■ **What is expected**
Reproduce only the top of the records, down to and including the line containing "How Expiry Dates".

[[ Data supplied open ]]

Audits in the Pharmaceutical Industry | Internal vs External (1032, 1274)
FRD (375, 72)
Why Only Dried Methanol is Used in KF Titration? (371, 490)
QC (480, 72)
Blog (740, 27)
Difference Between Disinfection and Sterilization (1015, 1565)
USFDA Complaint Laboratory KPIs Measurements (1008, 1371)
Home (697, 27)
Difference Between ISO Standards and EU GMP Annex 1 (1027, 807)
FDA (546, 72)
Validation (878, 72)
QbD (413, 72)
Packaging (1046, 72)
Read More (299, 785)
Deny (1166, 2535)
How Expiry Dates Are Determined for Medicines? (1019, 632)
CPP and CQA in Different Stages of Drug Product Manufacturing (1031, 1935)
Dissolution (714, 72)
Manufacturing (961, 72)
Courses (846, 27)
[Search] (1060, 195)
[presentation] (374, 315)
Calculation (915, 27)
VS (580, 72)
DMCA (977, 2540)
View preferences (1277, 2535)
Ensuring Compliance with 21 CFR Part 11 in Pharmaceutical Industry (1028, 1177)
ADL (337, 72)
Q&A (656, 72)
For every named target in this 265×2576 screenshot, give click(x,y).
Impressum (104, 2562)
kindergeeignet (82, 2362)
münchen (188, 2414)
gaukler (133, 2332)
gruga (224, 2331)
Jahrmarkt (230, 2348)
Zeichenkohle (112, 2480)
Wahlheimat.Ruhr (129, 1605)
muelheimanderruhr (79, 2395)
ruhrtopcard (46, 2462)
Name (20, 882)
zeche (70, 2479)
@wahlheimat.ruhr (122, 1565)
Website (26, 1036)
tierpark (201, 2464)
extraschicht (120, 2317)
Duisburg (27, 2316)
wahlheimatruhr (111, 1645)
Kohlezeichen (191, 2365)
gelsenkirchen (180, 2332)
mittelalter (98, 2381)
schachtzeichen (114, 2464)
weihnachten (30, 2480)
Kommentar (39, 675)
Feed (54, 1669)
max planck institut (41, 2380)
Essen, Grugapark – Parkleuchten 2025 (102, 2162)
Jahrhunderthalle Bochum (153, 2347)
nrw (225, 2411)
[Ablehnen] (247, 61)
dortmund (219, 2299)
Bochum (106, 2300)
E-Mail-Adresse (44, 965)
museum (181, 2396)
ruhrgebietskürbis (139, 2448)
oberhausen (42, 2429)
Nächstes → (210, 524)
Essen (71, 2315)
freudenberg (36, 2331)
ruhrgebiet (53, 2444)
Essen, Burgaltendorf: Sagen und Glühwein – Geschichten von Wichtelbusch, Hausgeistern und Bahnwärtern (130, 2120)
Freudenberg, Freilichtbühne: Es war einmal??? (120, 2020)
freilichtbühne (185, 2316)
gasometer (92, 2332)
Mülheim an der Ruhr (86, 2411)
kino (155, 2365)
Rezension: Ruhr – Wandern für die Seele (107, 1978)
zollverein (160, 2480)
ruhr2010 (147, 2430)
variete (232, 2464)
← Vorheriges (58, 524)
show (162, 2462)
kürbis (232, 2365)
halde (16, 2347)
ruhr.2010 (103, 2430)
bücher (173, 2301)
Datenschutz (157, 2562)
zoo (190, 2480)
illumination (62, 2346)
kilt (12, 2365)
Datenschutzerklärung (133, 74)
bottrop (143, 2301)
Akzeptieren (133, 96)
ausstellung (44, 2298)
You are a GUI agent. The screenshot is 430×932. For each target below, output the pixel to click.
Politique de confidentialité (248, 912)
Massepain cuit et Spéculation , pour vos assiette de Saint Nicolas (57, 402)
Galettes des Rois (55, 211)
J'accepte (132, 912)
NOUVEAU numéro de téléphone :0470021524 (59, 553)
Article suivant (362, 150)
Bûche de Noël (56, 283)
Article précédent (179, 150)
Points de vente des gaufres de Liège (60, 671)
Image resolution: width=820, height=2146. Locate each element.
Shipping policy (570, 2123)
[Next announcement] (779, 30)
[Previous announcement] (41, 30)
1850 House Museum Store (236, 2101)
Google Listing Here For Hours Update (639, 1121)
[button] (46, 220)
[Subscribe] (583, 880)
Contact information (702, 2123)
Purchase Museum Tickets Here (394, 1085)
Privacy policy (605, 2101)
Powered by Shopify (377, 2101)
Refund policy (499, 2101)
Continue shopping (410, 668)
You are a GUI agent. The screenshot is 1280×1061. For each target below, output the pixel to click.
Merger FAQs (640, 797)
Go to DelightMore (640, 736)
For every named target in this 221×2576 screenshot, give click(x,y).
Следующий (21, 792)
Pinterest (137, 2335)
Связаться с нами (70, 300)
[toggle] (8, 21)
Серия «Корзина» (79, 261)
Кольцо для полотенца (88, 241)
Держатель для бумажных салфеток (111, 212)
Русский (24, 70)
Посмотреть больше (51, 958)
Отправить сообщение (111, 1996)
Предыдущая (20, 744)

[[ Data supplied closed ]]

■ **Output of the exercise**
Audits in the Pharmaceutical Industry | Internal vs External (1032, 1274)
FRD (375, 72)
Why Only Dried Methanol is Used in KF Titration? (371, 490)
QC (480, 72)
Blog (740, 27)
Difference Between Disinfection and Sterilization (1015, 1565)
USFDA Complaint Laboratory KPIs Measurements (1008, 1371)
Home (697, 27)
Difference Between ISO Standards and EU GMP Annex 1 (1027, 807)
FDA (546, 72)
Validation (878, 72)
QbD (413, 72)
Packaging (1046, 72)
Read More (299, 785)
Deny (1166, 2535)
How Expiry Dates Are Determined for Medicines? (1019, 632)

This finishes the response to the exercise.